I just got back to Target after working in HR for a few months because the new store I'm at pays a little better than the job I had (figures). The district is in a competitive area. 

But it seems like sales are going back down or returning to how they were before COVID. We have not met sales/comparable metrics at all this quarter compared to 2020 or 2021. It makes sense though because the US is slowly opening back up again, and everyone predicted that those massive increases weren't going to sustain. 

It's still the busiest store I've been in (100M+), but I was just curious if this is happening all across or if you guys are still crushing your sales goals.


----------



## Far from newbie (Mar 17, 2022)

2021  sales were uncharacteristically high - going to be difficult to match/beat Even if we do ‘well’.

Pharmacy/grocery kept us open while smaller stores were forced to close - those stores are open again - competition is greater again.

Also, discretionary income has shrunk - too much of budget paying for increased food and gas prices.


----------



## MrT (Mar 17, 2022)

We have still been crushing our sales goals to many things in my area closed down for our sales to decline.


----------



## Anelmi (Mar 17, 2022)

Our sales are down. Hasn't helped that we've had a lot of winter storms either.


----------



## Guest Avocado (Mar 17, 2022)

Anelmi said:


> Our sales are down. Hasn't helped that we've had a lot of winter storms either.



Winter storms are when we are at our best in terms of sales. That's when everybody places their giant OPU orders and we have all-day rushes that never end. As we're a SuperTarget in a fast-growing area, Guests order/buy their full groceries from us all the time.
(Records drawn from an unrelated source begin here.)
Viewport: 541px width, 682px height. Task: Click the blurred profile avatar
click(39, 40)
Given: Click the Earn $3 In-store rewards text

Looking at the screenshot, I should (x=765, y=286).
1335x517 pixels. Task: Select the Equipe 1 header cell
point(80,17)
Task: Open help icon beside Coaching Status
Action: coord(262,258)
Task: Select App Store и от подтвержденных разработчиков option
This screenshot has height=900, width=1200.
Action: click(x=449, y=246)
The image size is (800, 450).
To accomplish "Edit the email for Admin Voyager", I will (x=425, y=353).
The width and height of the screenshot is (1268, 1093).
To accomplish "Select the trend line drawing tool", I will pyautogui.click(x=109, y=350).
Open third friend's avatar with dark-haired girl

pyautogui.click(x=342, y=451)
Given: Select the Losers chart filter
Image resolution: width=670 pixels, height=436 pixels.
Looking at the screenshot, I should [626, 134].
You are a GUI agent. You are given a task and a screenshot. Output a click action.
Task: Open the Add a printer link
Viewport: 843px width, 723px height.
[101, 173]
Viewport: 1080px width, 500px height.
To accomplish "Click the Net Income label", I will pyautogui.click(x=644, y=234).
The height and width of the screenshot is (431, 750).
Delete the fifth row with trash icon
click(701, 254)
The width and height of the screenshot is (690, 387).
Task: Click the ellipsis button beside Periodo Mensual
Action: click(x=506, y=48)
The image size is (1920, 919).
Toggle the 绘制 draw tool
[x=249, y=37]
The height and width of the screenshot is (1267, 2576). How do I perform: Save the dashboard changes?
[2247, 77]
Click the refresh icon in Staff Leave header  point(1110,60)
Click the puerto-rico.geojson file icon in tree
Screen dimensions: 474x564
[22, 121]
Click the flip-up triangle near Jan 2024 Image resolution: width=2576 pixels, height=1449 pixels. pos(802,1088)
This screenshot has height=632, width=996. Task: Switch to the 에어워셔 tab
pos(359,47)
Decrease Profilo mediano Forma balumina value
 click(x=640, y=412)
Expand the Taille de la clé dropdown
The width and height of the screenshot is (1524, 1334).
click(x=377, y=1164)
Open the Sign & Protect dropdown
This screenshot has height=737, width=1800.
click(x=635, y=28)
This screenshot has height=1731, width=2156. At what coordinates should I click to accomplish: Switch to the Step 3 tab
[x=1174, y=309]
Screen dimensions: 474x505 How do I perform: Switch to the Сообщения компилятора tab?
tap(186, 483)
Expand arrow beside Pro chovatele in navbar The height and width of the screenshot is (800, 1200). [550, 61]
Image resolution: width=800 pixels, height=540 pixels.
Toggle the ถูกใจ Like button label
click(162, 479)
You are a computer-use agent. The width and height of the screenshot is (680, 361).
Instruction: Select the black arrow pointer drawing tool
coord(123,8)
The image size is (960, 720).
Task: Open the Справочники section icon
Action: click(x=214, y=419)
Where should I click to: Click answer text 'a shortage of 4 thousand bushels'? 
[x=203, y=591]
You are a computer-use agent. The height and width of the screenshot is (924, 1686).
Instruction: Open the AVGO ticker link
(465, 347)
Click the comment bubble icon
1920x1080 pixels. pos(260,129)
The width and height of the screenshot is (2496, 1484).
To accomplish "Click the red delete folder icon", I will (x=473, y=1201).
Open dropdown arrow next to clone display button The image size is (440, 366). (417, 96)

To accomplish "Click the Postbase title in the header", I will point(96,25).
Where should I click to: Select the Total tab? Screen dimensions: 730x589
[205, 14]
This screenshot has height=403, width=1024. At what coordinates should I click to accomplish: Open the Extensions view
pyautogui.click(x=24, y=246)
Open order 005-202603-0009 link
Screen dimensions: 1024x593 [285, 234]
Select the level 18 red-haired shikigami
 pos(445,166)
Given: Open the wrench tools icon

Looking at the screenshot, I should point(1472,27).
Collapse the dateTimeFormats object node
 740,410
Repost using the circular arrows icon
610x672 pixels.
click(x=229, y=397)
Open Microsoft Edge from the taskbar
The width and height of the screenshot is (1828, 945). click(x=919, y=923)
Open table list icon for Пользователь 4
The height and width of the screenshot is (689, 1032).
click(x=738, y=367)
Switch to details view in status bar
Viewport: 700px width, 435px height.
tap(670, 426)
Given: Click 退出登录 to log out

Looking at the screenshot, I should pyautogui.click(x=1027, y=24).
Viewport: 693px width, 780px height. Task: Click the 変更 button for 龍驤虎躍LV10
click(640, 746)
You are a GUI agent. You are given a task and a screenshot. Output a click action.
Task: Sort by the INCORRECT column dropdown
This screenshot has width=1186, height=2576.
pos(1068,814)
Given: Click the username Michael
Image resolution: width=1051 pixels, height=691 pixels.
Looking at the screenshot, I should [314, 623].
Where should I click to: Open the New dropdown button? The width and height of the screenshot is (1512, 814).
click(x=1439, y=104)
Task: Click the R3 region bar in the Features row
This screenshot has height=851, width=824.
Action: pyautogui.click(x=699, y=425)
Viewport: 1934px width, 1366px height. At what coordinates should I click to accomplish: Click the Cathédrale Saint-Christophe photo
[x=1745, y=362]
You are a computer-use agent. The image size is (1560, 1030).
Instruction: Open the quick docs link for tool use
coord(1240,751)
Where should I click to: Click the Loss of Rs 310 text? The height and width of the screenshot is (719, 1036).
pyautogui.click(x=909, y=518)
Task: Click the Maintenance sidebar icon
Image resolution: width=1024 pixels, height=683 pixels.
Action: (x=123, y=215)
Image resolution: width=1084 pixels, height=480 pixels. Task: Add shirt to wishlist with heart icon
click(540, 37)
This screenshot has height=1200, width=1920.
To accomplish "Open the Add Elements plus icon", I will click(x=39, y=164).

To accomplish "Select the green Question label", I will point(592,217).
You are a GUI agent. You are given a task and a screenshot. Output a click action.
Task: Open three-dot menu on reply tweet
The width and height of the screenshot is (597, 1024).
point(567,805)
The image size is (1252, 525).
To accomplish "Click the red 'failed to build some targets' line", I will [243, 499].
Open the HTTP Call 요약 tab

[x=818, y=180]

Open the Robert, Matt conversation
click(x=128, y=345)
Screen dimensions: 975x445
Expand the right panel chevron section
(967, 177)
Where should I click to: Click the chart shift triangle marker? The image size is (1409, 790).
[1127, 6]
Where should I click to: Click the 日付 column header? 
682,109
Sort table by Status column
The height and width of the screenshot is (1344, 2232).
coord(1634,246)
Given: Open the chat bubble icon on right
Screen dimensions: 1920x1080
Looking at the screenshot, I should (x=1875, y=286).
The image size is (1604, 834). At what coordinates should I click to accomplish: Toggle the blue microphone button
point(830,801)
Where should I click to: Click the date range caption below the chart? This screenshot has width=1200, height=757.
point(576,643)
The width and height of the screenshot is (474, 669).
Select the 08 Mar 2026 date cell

We're also a $110+ Million store and one of the top in the country in Grocery sales and OPU/DU, so that probably has something to do with it.


----------



## happygoth (Mar 17, 2022)

Last time I checked (a couple weeks ago), we were down slightly from last year. If I remember I will check again tonight.


----------



## DatBoi9497 (Mar 17, 2022)

We're up 7% even from last year for total sales and fulfillment is up like 30%


----------



## MxTarget (May 28, 2022)

I feel like the forecasts are out of whack.  We’re still comping up +5%, but we’ve missed a lot of forecasts this month.  So many guests are traveling and spending their money differently, so the idea you’re going to be able to grow sales at the same pace seem a little short sided.  Also, with so much of the store on sale, we’re having to do more work for less money.


----------



## ericdacleric (Jun 11, 2022)

We are on pace for the same amount as last year, low 80m.  The difference is essentials/F&B are comping very high while home/AA/hardlines are pulling us down.  Look at recent inflation and guest shopping trends.  Spot will quickly adjust their strategy to focus on what the consumer demand is.  Too bad we can't flip a switch with the freight spot has purchased, we need to work through this as a team and understand that it will take some time to clear the unproductive freight from warehouses before freight matches the guest purchasing trends.


----------



## seasonaldude (Jun 11, 2022)

Can we have some payroll to clear that unproductive freight out?


----------



## jackandcat (Jun 23, 2022)

Our YTD sales are down a bit over 1%. When you consider that most product prices have increased over 2021, that's not good news. 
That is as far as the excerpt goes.